Les réseaux sociaux existent depuis les débuts d’Internet, mais leur nombre, leur usage et leur impact sur nos vies ont profondément évolué, parfois à une vitesse déroutante. Dans les années 1990 puis 2000, leur essor était progressif et leur place dans notre quotidien encore fortement réduite : généralement, on y accédait avec un ordinateur unique, au centre du foyer, partagé par toute la famille. Aujourd’hui, les réseaux sociaux sont littéralement à portée de main, glissés dans nos poches à travers nos smartphones. Grâce aux abonnements mobiles avec données illimitées, l’accès aux réseaux sociaux est immédiat, permanent, et parfois quasi ininterrompu. C’est d’autant plus vrai chez les jeunes : quatre adolescents sur cinq les consultent au moins une fois toutes les heures. Ils sont d’ailleurs quasiment 90% à être sur ces plateformes, bien plus que leurs aînés donc (65%). Alors, évidemment, il ne faut pas minimiser les raisons qui poussent nos jeunes à être présents de manière constante sur les réseaux sociaux. Cela répond à un besoin fort d’appartenance au groupe et de validation sociale dans une période où ils et elles construisent leur propre identité. Mais cette surconsommation n’est pas sans danger. Outre le cyberharcèlement, largement documenté et qui crée des drames humains chaque jour, la science s’intéresse de plus en plus aux effets néfastes moins connus du grand public. Les études commencent à faire état de conséquences sur la santé mentale de nos adolescents mais aussi sur leur développement cognitif et émotif.

Depuis 2018, la loi européenne sur la vie privée (RGPD) prévoit dans son article 8 qu’un enfant ne peut pas s’inscrire ou utiliser un service en ligne qui collecte ses données, comme les réseaux sociaux, sans l’accord de ses parents tant qu’il n’a pas atteint un âge minimum, fixé par défaut à 16 ans par le RGPD (mais les États membres peuvent décider de le baisser jusqu’à 13 ans, ce qu’a fait la Belgique). Sans un minimum de données, il est impossible de créer un profil sur un réseau social. Mais si l’intention était bonne, le fait de se limiter au traitement des données personnelles évite de parler de points fondamentaux comme les contenus, le temps passé, certains comportements et les risques encourus. Autant dire que l’article 8 a vite été dépassé par la réalité. Comme beaucoup d’aspects liés au monde en ligne, tout change très rapidement. Parfois, pour le pire.

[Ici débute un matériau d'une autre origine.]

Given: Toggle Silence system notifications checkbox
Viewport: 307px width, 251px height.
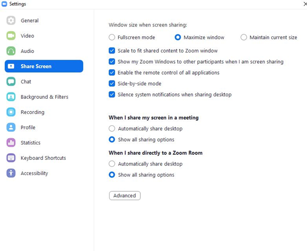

On ne compte désormais plus les pratiques dangereuses auxquelles sont exposés nos jeunes : les algorithmes et les fonctionnalités addictives qui poussent entre autres au doomscrolling ; la publicité ciblée et, dans certains cas, mensongères ; le kidfluencing ; la multiplication des chatbots de compagnie, les deepfakes ou encore l’usage de l’IA dans la production de contenus inappropriés (par exemple, à caractère pornographique). Cette liste n’est pas exhaustive. Elle n’en demeure pas moins très inquiétante. C’est pourquoi je suis ravie que le Parlement propose de mettre en place une règle plus stricte qui fixe à 16 ans l’âge minimum dans l’ensemble de l’UE pour avoir accès aux réseaux sociaux, aux plateformes de partage de vidéos et aux chatbots. Comme aujourd’hui, on ne fixe pas un âge d’accès mais un âge pour donner son consentement, les limites sont plus facilement contournables. Le Parlement demande donc un accès plus restreint entre 13 et 16 ans puisque pour les jeunes dans cette tranche d’âge, l’accès nécessite le consentement parental comme obligation réelle que les plateformes seraient en charge de vérifier, avec des systèmes de vérification solides : il ne s’agit plus de simplement cocher une case et de faire reposer tout le système sur la bonne foi des utilisateurs. C’est un premier pas. Pour ma part, je plaide néanmoins pour une mesure plus forte : une vraie « majorité numérique » à 15 ans. En dessous de cet âge, il ne serait donc pas possible de s’inscrire sur les réseaux sociaux.

 

Dans le monde réel, la société instaure des règles claires et temporaires pour les mineurs, jusqu’à leur majorité. Pensez à la consommation d’alcool ou de tabac, la conduite ou encore l’accès aux boites de nuit. Ces interdictions n’existent pas pour le plaisir, elles sont là pour protéger nos adolescents. Parfois, c’est une question de santé publique. Parfois, c’est en lien avec leur responsabilité légale. Si cela se passe dans la vie de tous les jours, pourquoi ne pourrait-il pas en être de même dans l’espace numérique ? Les dangers n’y sont pas moins vrais ou moins tangibles. C’est donc un combat que je continuerai de porter ici, au niveau européen. Par ailleurs, il y a évidemment toujours cette nécessité de faire pression sur les géants du numérique pour qu’ils prennent aussi leurs responsabilités.

 

EUDR : report et révision, pour une meilleure application

Aujourd’hui, les forêts couvrent un tiers des terres émergées de la planète. Le rôle écologique des forêts est fondamental, notamment pour la préservation de la biodiversité, mais elles constituent également un maillon essentiel de l’économie et un allié dans la lutte contre le dérèglement climatique, agissant comme puits de carbone. La bonne nouvelle : la déforestation mondiale a reculé au cours des dix dernières années, même si elle demeure un défi majeur. C’est dans ce contexte que l’UE a adopté, en 2023, un règlement (EUDR) pour renforcer le contrôle des produits mis sur le marché européen et limiter ainsi l’importation de produits contribuant à la destruction des forêts dans le monde. Pour faire simple : ce règlement demande aux entreprises importatrices de vérifier l’origine de certains produits (chocolat, café, soja, etc.) mais aussi de fournir et de conserver, de manière transparente, toute une série d’informations les concernant sur les lieux et les moyens de production.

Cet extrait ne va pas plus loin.